**DATA SUPPLIED**
----
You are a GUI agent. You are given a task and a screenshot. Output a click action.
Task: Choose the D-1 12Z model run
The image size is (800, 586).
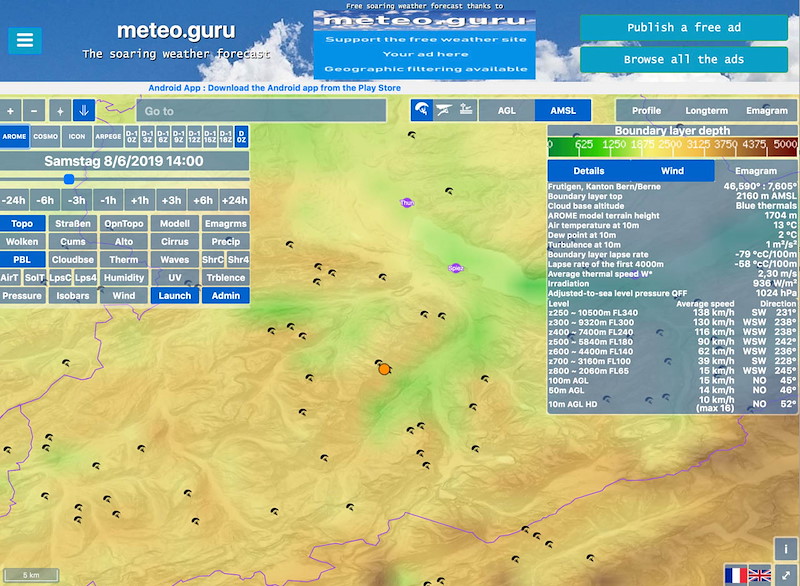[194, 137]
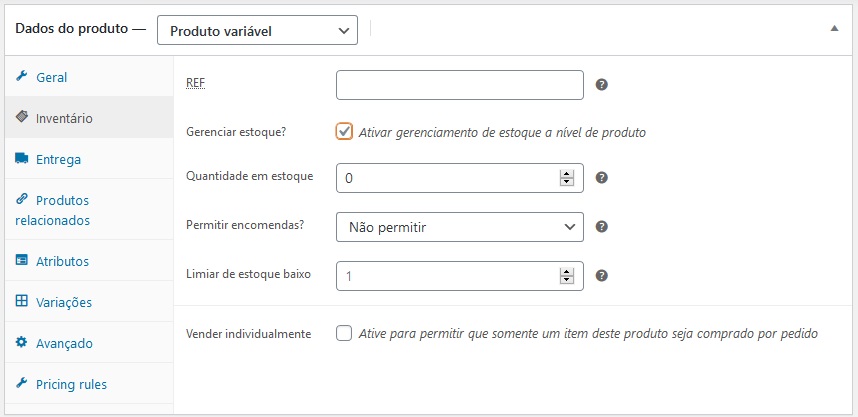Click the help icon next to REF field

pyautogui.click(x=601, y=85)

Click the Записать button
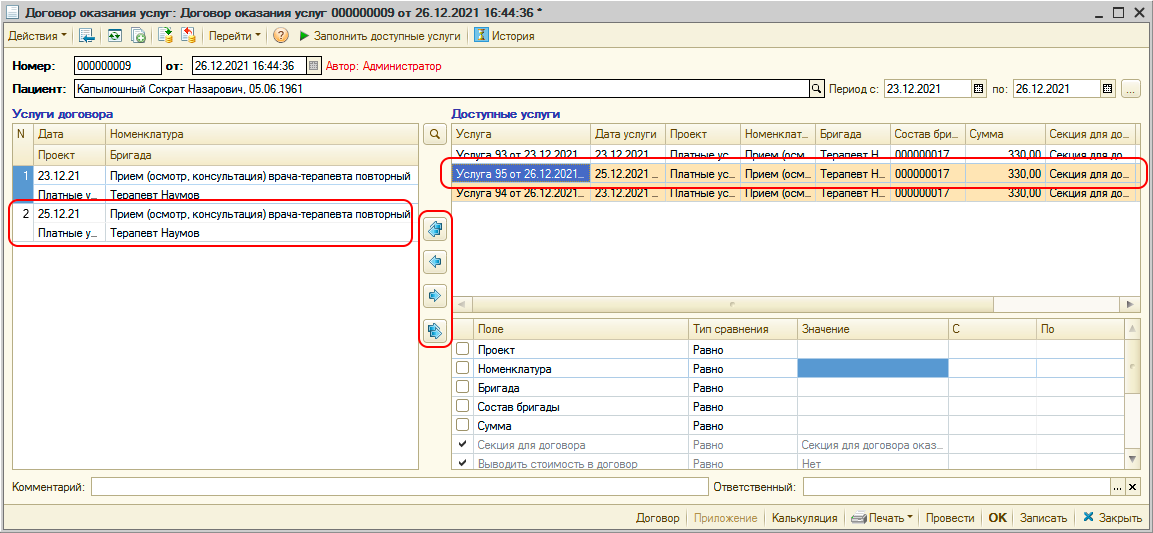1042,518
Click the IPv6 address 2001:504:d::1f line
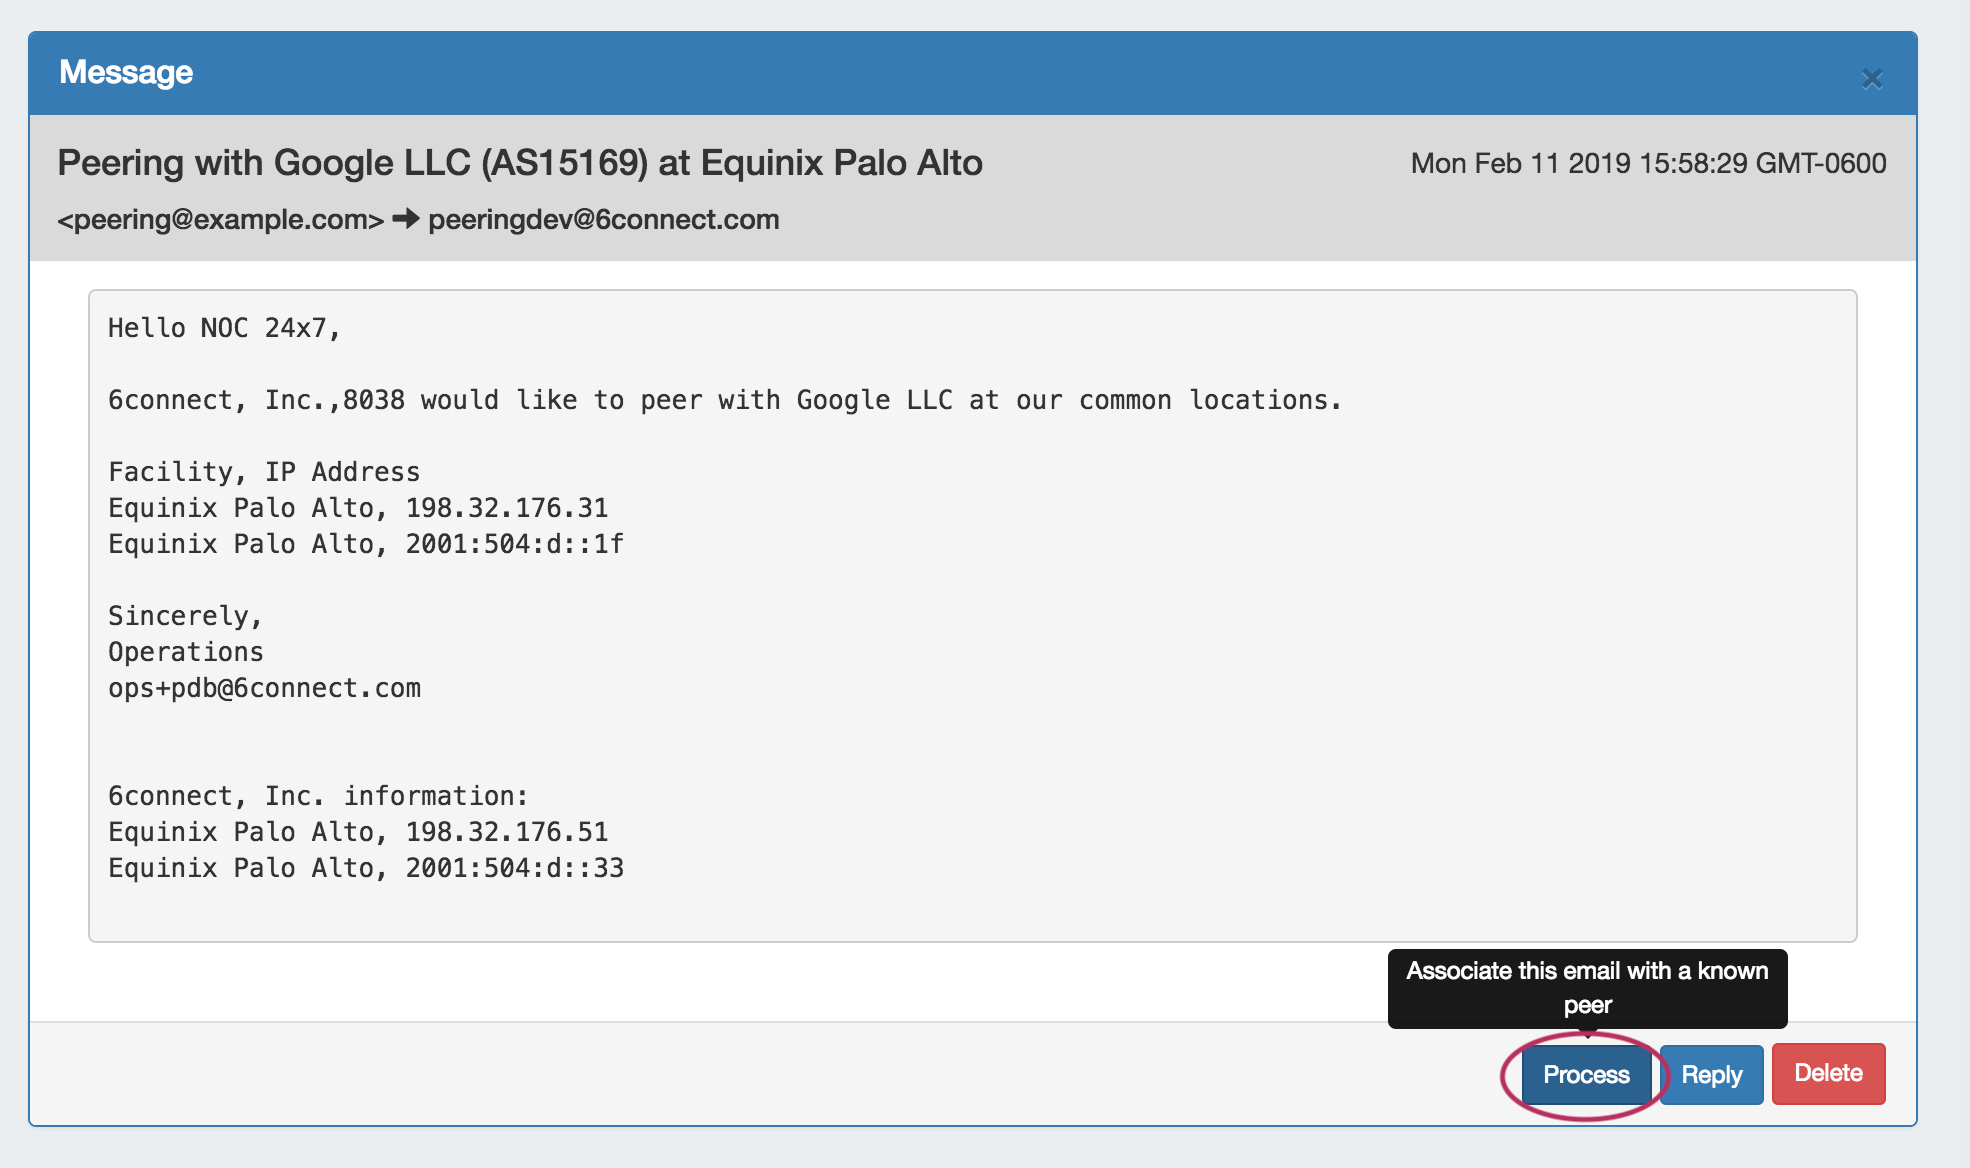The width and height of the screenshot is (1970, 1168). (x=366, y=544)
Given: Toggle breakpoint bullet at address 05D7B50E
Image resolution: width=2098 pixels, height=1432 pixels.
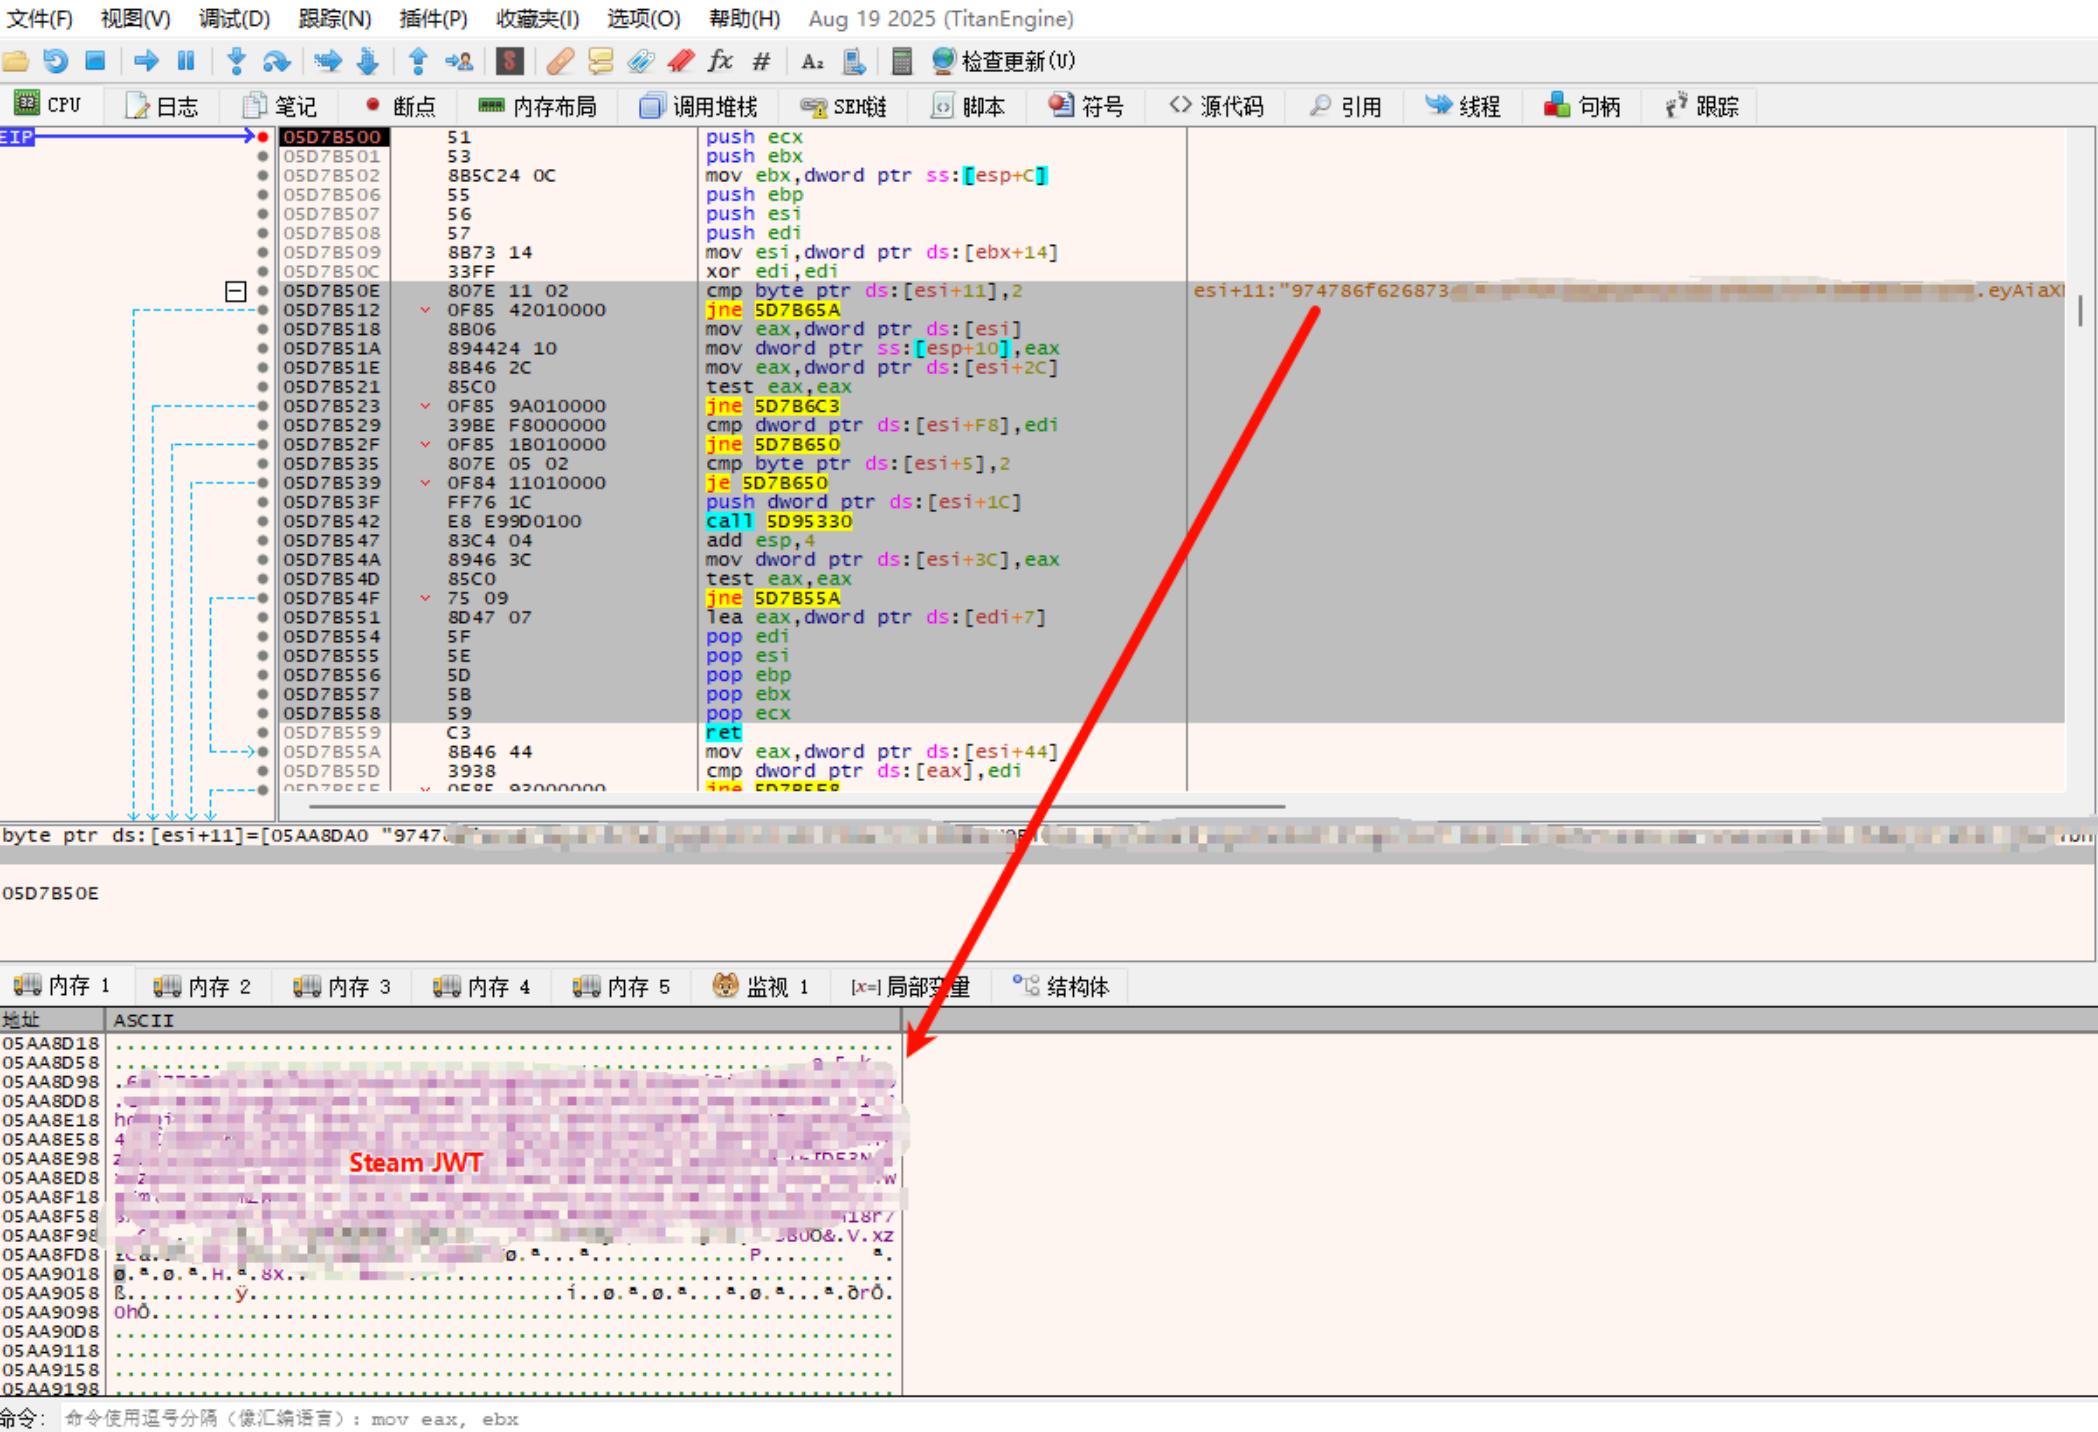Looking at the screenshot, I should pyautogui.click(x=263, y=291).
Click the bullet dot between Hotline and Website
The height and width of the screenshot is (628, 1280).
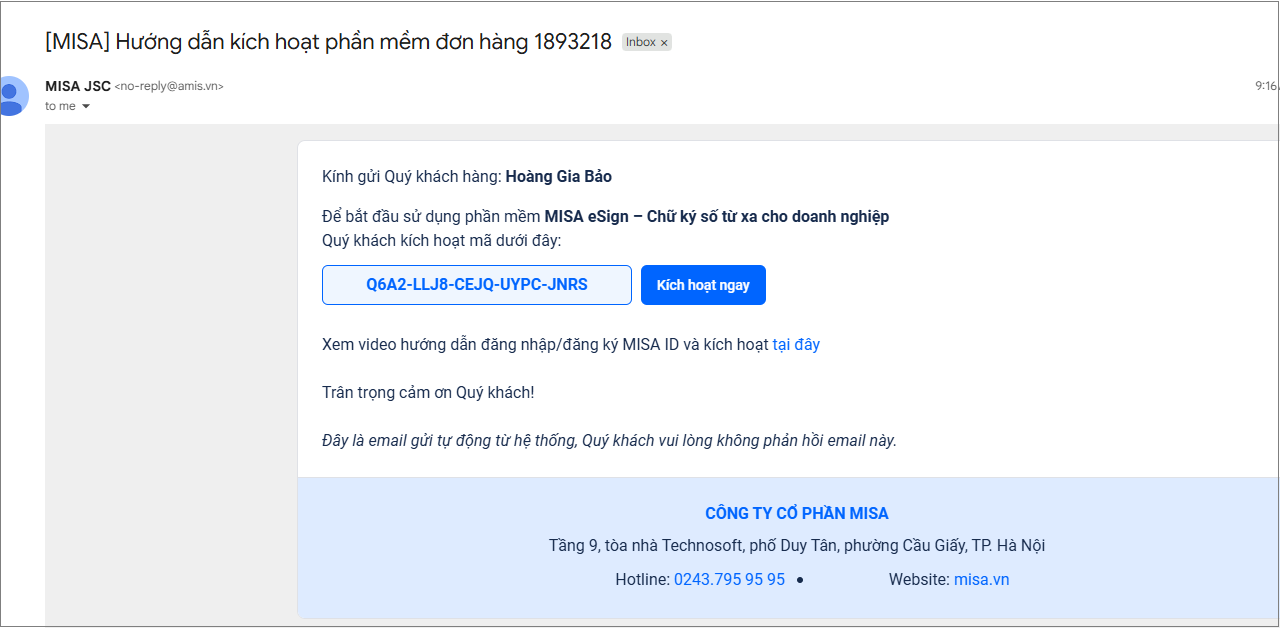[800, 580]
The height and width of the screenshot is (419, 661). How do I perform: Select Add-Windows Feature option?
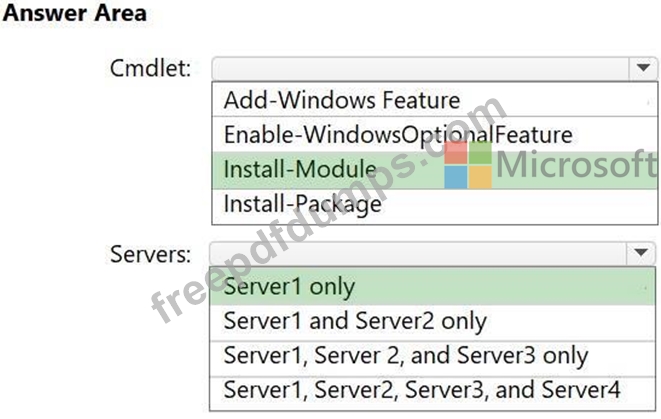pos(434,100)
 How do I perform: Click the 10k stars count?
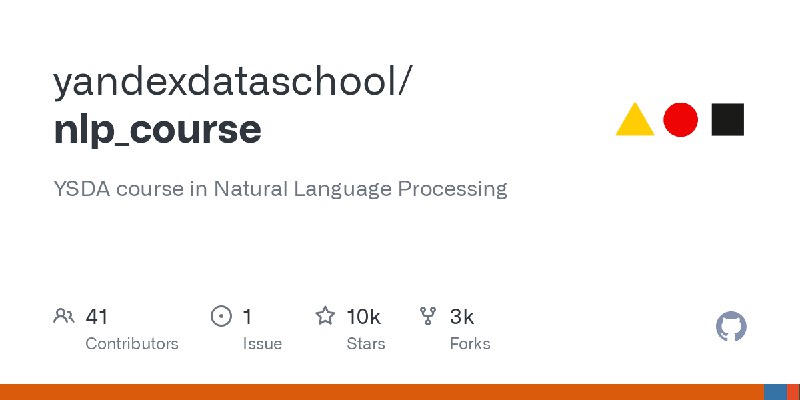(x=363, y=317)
----
**WORK TO COMPLETE**
Copy the lines above exactly as they appear, leaving out the pictures.

**RESULT**
You are a GUI agent. You are given a task and a screenshot. Output a click action.
Task: Choose the D-1 12Z model run
The image size is (800, 586).
[194, 137]
Click the help icon next to REF field

pyautogui.click(x=601, y=85)

Click the Записать button
1042,518
Click the IPv6 address 2001:504:d::1f line
The width and height of the screenshot is (1970, 1168). (x=366, y=544)
Given: Toggle breakpoint bullet at address 05D7B50E
Image resolution: width=2098 pixels, height=1432 pixels.
Looking at the screenshot, I should pyautogui.click(x=263, y=291).
Click the bullet dot between Hotline and Website
The height and width of the screenshot is (628, 1280).
[800, 580]
The height and width of the screenshot is (419, 661). How do I perform: Select Add-Windows Feature option?
pos(434,100)
 How do I perform: Click the 10k stars count?
(x=363, y=317)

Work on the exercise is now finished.